With just a few exceptions, pathological mutations have now been identified in every VGCC pore-forming alpha subunit in humans. In many cases the pathology can be predicted on the basis of the tissue patterns of gene expression. Studies on spontaneous mouse mutants provide important clues to the human condition and, in the case of knockout or knockin mutants, might predict disease phenotype and outcome. What is especially striking is the extent to which small differences in function can have major and very distinct effects on behavior. Such phenotypic pleiotropy does not simply reflect gain or loss of VGCC function, but more subtle effects on biophysical parameters such as pore conduction, gating and inactivation kinetics.

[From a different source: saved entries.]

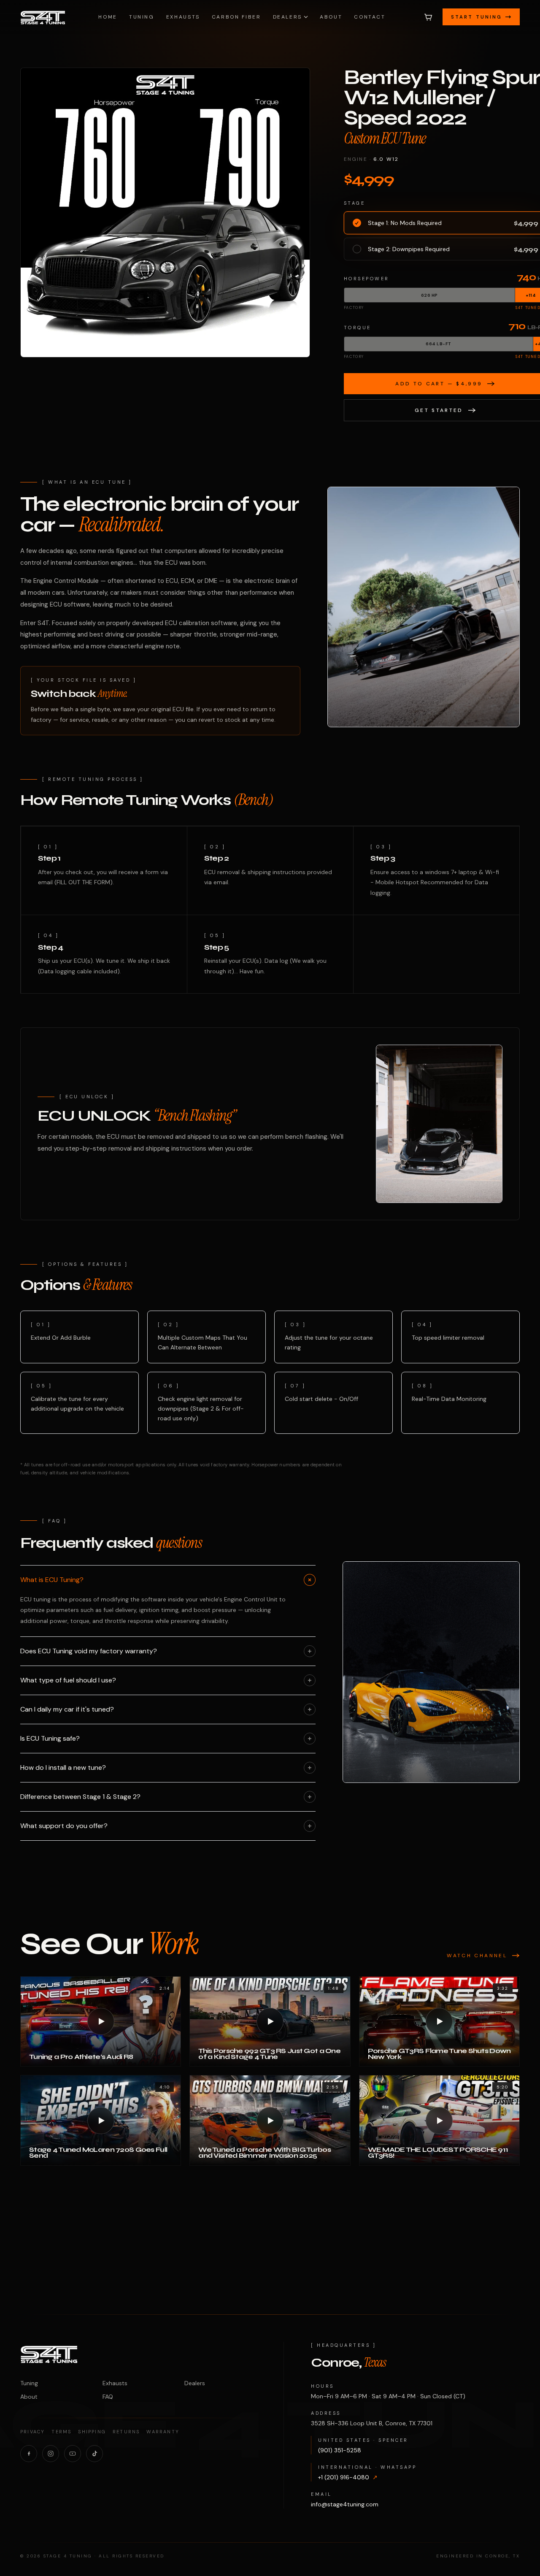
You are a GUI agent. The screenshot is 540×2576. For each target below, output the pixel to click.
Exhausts (183, 17)
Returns (126, 2432)
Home (107, 17)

In some cases, effects could be attributed to sites of interaction with proteins involved in channel regulation. However, a largely unexplored area is the extent to which VGCC mutations affect channel trafficking to and from the cell surface. Just recently, Papazian¡¯s group[132] identified mutations in tg/tg mice that appear to disrupt trafficking of CaV2.1 to the cell surface. Preliminary work in our laboratory suggests that similar effects might occur in other VGCC mutants. Whatever their origin, it is clear that the list of VGCC mutations identified in the human population will continue to expand. It is our contention that a detailed understanding of the structural and functional basis of such mutations is essential for treating the disorders they manifest.